### Excerpted records
┄┄┄┄┄┄┄┄┄┄┄┄┄┄┄┄┄┄┄┄

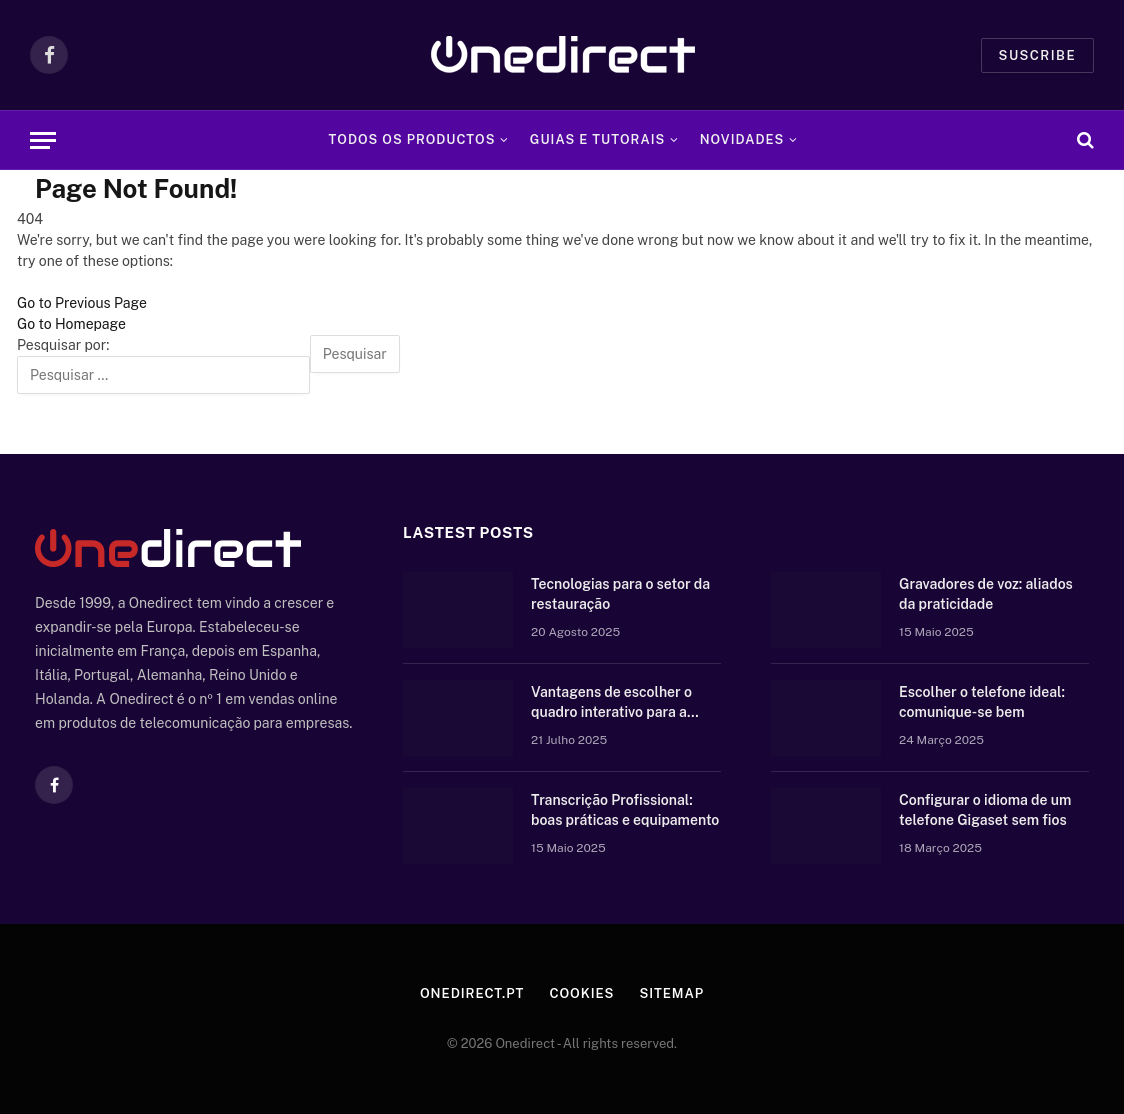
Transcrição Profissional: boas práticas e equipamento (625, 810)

┄┄┄┄┄┄┄┄┄┄┄┄┄┄┄┄┄┄┄┄

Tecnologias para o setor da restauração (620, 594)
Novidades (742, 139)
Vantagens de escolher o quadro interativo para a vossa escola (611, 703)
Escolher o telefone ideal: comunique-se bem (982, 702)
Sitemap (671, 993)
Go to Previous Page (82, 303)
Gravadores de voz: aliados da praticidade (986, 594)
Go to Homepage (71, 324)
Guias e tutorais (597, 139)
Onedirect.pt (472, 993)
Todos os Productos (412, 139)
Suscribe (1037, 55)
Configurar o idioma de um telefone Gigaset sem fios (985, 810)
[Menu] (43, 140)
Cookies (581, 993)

┄┄┄┄┄┄┄┄┄┄┄┄┄┄┄┄┄┄┄┄

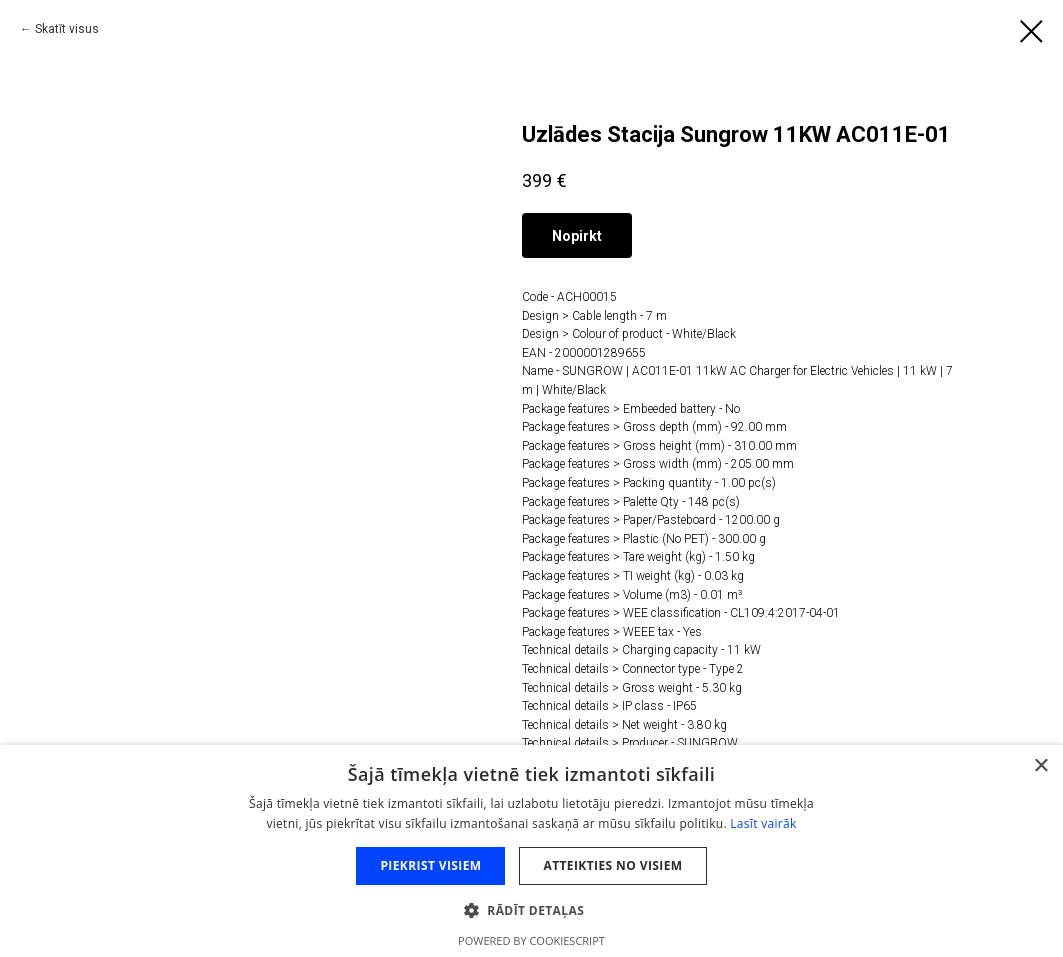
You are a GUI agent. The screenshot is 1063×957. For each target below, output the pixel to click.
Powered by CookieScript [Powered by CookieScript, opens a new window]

┄┄┄┄┄┄┄┄┄┄┄┄┄┄┄┄┄┄┄┄

### Direction
Reproduce the items verbatim, starting with the line containing "Novidades (742, 139)" and ending with the line containing "Configurar o idioma", both included.

### Full answer
Novidades (742, 139)
Vantagens de escolher o quadro interativo para a vossa escola (611, 703)
Escolher o telefone ideal: comunique-se bem (982, 702)
Sitemap (671, 993)
Go to Previous Page (82, 303)
Gravadores de voz: aliados da praticidade (986, 594)
Go to Homepage (71, 324)
Guias e tutorais (597, 139)
Onedirect.pt (472, 993)
Todos os Productos (412, 139)
Suscribe (1037, 55)
Configurar o idioma de um telefone Gigaset sem fios (985, 810)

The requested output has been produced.